■ What is being asked
With the pictures left out, return exactly the lines from the one containing "Click the red Critical severity icon" through the end of the listing below.

■ Provided data
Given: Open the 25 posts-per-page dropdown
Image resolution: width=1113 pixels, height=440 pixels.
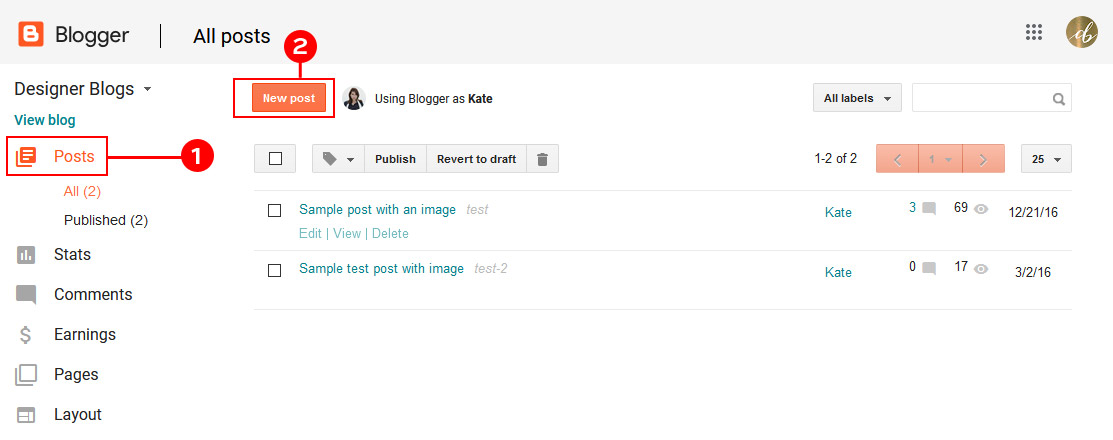Looking at the screenshot, I should click(1046, 159).
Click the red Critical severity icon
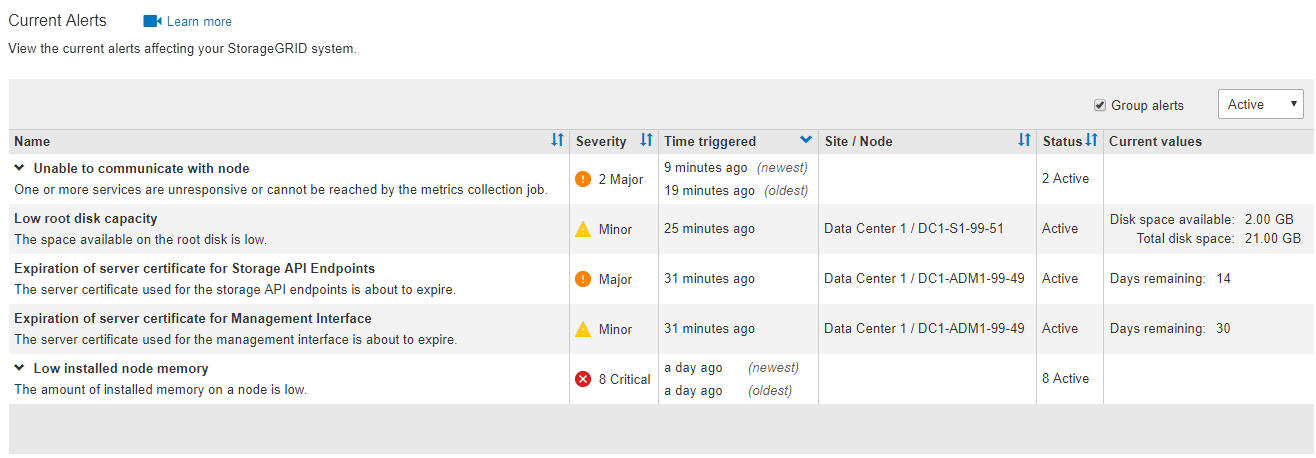 click(584, 379)
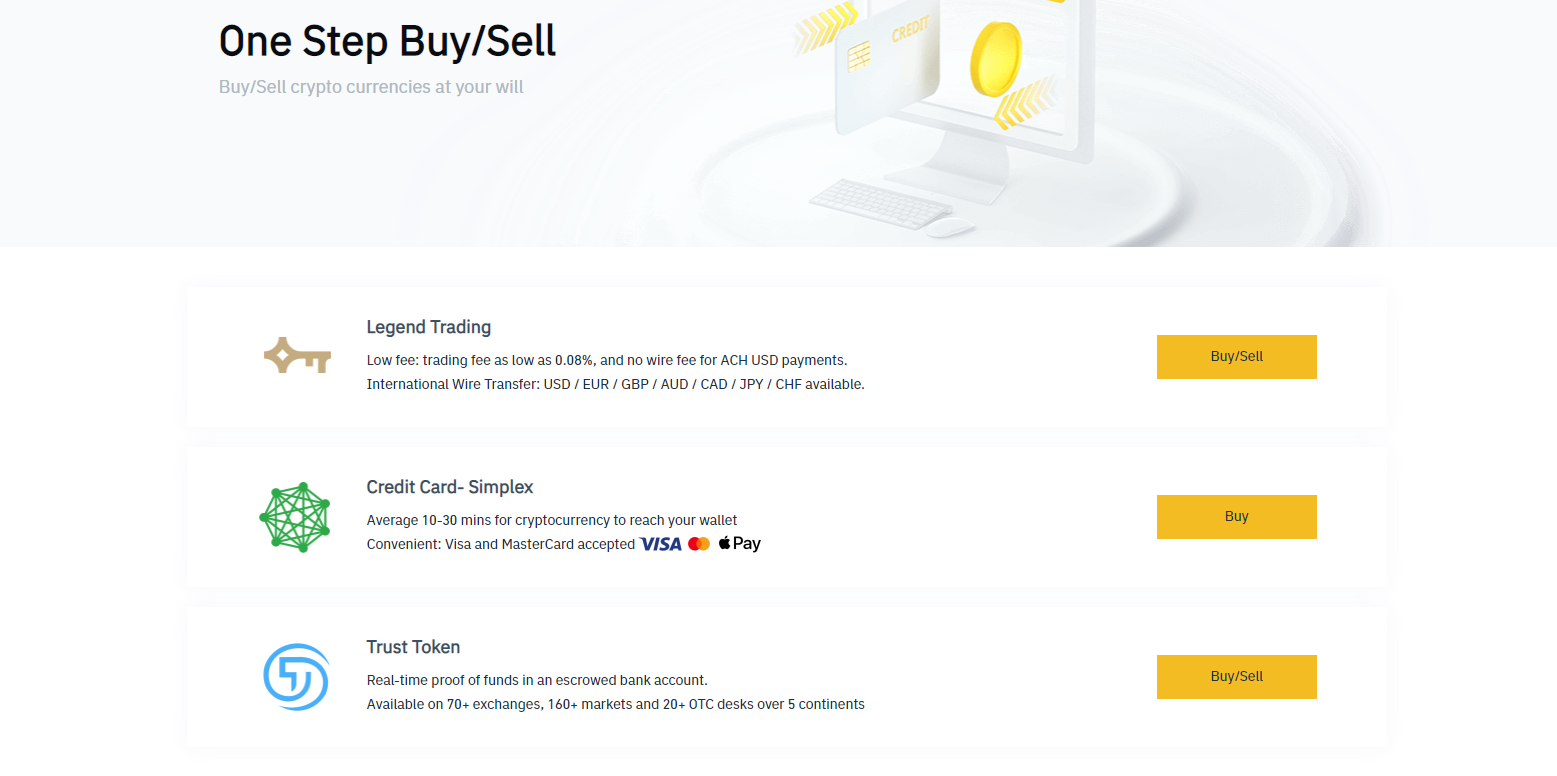Click the Apple Pay icon
The width and height of the screenshot is (1557, 776).
(739, 543)
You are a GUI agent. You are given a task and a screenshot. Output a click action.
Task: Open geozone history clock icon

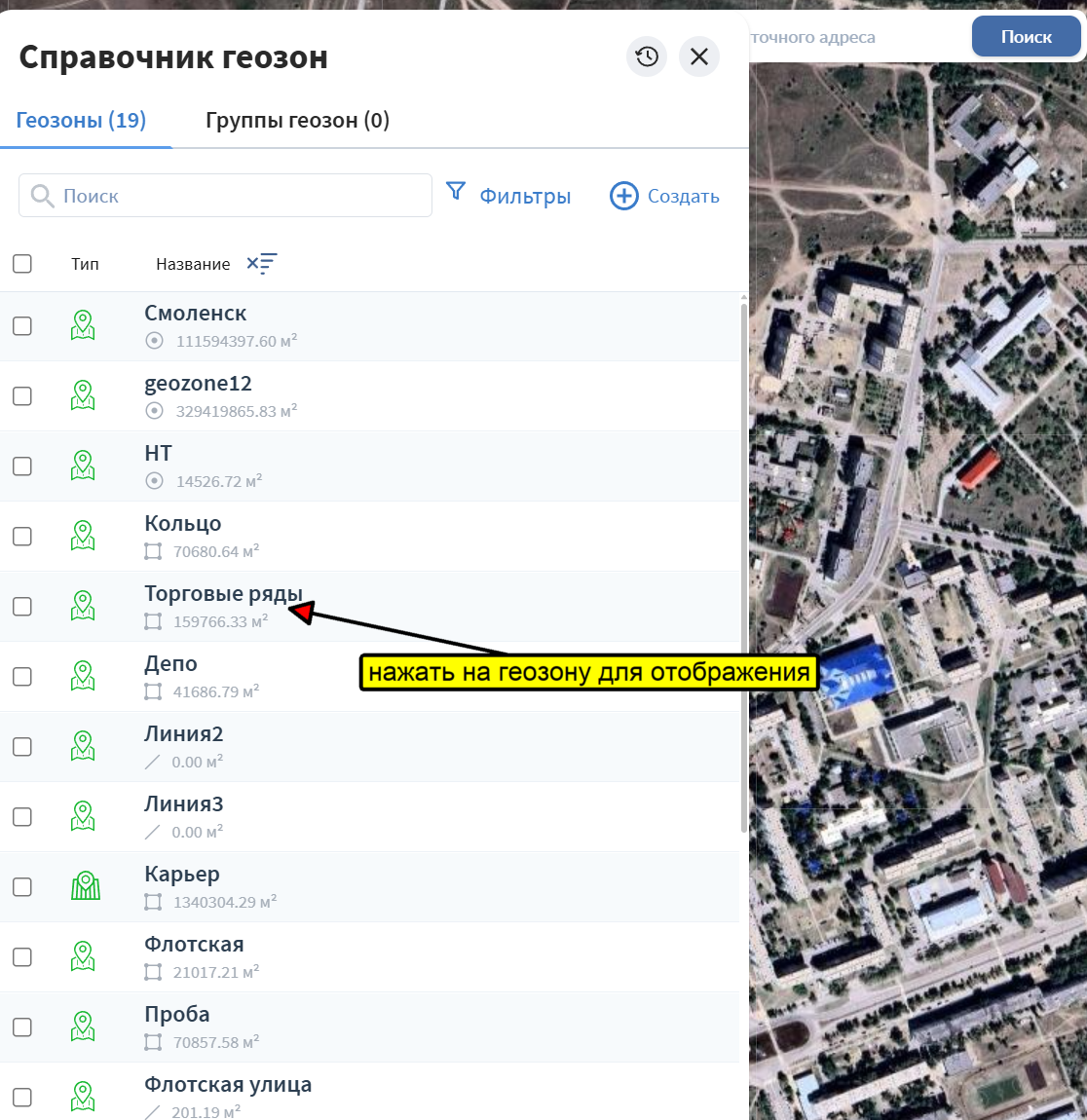click(x=647, y=56)
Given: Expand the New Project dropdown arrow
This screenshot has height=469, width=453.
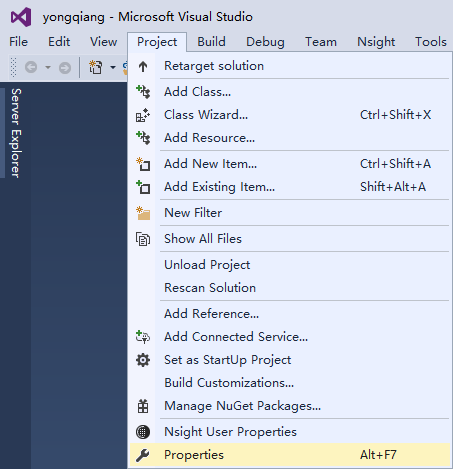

■ Your solution
Click the red Critical severity icon
 click(584, 379)
Click the Apple Pay icon
The width and height of the screenshot is (1557, 776).
(739, 543)
You are a GUI agent. You are given a task and a screenshot. Output a click action.
Task: Open geozone history clock icon

click(x=647, y=56)
Given: Expand the New Project dropdown arrow
This screenshot has height=469, width=453.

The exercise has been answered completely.